ASSIGNED TASK: Reply with each record repeated exactly.

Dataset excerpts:

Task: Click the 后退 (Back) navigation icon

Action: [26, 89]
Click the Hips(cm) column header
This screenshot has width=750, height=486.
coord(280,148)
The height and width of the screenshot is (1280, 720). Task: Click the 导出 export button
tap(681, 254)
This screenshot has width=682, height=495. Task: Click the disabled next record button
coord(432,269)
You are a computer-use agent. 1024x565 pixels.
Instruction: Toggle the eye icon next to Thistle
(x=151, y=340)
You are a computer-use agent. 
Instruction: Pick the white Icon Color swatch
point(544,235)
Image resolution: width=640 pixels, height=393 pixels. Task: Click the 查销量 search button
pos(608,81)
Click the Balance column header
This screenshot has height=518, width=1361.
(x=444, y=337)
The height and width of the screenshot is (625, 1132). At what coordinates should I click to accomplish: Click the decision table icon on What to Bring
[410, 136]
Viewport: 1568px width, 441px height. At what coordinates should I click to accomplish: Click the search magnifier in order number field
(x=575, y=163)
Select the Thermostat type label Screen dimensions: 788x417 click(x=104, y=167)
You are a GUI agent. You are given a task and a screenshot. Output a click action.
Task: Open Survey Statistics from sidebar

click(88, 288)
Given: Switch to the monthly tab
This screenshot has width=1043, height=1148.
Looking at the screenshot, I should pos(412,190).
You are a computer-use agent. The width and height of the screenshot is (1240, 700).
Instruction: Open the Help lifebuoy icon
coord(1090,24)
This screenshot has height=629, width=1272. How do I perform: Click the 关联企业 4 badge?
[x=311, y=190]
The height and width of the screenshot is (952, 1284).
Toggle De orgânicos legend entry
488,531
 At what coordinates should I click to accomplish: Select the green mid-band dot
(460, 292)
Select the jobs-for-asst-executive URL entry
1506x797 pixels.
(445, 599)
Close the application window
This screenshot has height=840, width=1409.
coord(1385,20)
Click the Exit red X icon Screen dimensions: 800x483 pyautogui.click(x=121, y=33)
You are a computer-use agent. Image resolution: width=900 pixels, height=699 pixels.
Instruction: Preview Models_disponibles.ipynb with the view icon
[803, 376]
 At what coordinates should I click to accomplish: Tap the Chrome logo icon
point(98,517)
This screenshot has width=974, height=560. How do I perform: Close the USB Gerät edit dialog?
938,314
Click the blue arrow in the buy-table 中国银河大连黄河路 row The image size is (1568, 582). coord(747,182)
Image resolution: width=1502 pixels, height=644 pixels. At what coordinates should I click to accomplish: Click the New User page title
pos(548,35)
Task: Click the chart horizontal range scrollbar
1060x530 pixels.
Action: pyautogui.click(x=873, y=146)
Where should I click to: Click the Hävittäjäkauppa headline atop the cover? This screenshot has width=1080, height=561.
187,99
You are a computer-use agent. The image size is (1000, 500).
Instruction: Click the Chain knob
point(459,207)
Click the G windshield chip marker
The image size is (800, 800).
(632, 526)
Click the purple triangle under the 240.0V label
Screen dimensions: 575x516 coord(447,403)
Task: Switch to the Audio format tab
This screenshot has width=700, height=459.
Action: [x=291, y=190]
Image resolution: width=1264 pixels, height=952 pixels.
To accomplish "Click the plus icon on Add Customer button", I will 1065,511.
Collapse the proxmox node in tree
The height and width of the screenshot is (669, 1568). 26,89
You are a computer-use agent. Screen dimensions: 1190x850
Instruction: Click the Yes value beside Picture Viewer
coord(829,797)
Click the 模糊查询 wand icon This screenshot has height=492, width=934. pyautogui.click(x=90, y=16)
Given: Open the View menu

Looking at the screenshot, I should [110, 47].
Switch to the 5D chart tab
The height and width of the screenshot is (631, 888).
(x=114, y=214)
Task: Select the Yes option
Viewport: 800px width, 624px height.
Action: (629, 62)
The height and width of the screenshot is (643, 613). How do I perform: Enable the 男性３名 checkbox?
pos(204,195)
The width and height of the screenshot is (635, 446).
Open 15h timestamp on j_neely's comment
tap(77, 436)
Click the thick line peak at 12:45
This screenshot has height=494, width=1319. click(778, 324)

EXERCISE SOLUTION:
Task: Click the 后退 (Back) navigation icon

Action: [26, 89]
Click the Hips(cm) column header
This screenshot has width=750, height=486.
coord(280,148)
The height and width of the screenshot is (1280, 720). Task: Click the 导出 export button
tap(681, 254)
This screenshot has width=682, height=495. Task: Click the disabled next record button
coord(432,269)
You are a computer-use agent. 1024x565 pixels.
Instruction: Toggle the eye icon next to Thistle
(x=151, y=340)
You are a computer-use agent. 
Instruction: Pick the white Icon Color swatch
point(544,235)
Image resolution: width=640 pixels, height=393 pixels. Task: Click the 查销量 search button
pos(608,81)
Click the Balance column header
This screenshot has height=518, width=1361.
(x=444, y=337)
The height and width of the screenshot is (625, 1132). At what coordinates should I click to accomplish: Click the decision table icon on What to Bring
[410, 136]
Viewport: 1568px width, 441px height. At what coordinates should I click to accomplish: Click the search magnifier in order number field
(x=575, y=163)
Select the Thermostat type label Screen dimensions: 788x417 click(x=104, y=167)
You are a GUI agent. You are given a task and a screenshot. Output a click action.
Task: Open Survey Statistics from sidebar

click(88, 288)
Given: Switch to the monthly tab
This screenshot has width=1043, height=1148.
Looking at the screenshot, I should pos(412,190).
You are a computer-use agent. The width and height of the screenshot is (1240, 700).
Instruction: Open the Help lifebuoy icon
coord(1090,24)
This screenshot has height=629, width=1272. How do I perform: Click the 关联企业 4 badge?
[x=311, y=190]
The height and width of the screenshot is (952, 1284).
Toggle De orgânicos legend entry
488,531
 At what coordinates should I click to accomplish: Select the green mid-band dot
(460, 292)
Select the jobs-for-asst-executive URL entry
1506x797 pixels.
(445, 599)
Close the application window
This screenshot has height=840, width=1409.
coord(1385,20)
Click the Exit red X icon Screen dimensions: 800x483 pyautogui.click(x=121, y=33)
You are a computer-use agent. Image resolution: width=900 pixels, height=699 pixels.
Instruction: Preview Models_disponibles.ipynb with the view icon
[803, 376]
 At what coordinates should I click to accomplish: Tap the Chrome logo icon
point(98,517)
This screenshot has width=974, height=560. How do I perform: Close the USB Gerät edit dialog?
938,314
Click the blue arrow in the buy-table 中国银河大连黄河路 row The image size is (1568, 582). coord(747,182)
Image resolution: width=1502 pixels, height=644 pixels. At what coordinates should I click to accomplish: Click the New User page title
pos(548,35)
Task: Click the chart horizontal range scrollbar
1060x530 pixels.
Action: pyautogui.click(x=873, y=146)
Where should I click to: Click the Hävittäjäkauppa headline atop the cover? This screenshot has width=1080, height=561.
187,99
You are a computer-use agent. The image size is (1000, 500).
Instruction: Click the Chain knob
point(459,207)
Click the G windshield chip marker
The image size is (800, 800).
(632, 526)
Click the purple triangle under the 240.0V label
Screen dimensions: 575x516 coord(447,403)
Task: Switch to the Audio format tab
This screenshot has width=700, height=459.
Action: [x=291, y=190]
Image resolution: width=1264 pixels, height=952 pixels.
To accomplish "Click the plus icon on Add Customer button", I will 1065,511.
Collapse the proxmox node in tree
The height and width of the screenshot is (669, 1568). 26,89
You are a computer-use agent. Screen dimensions: 1190x850
Instruction: Click the Yes value beside Picture Viewer
coord(829,797)
Click the 模糊查询 wand icon This screenshot has height=492, width=934. pyautogui.click(x=90, y=16)
Given: Open the View menu

Looking at the screenshot, I should [110, 47].
Switch to the 5D chart tab
The height and width of the screenshot is (631, 888).
(x=114, y=214)
Task: Select the Yes option
Viewport: 800px width, 624px height.
Action: (629, 62)
The height and width of the screenshot is (643, 613). How do I perform: Enable the 男性３名 checkbox?
pos(204,195)
The width and height of the screenshot is (635, 446).
Open 15h timestamp on j_neely's comment
tap(77, 436)
Click the thick line peak at 12:45
This screenshot has height=494, width=1319. click(778, 324)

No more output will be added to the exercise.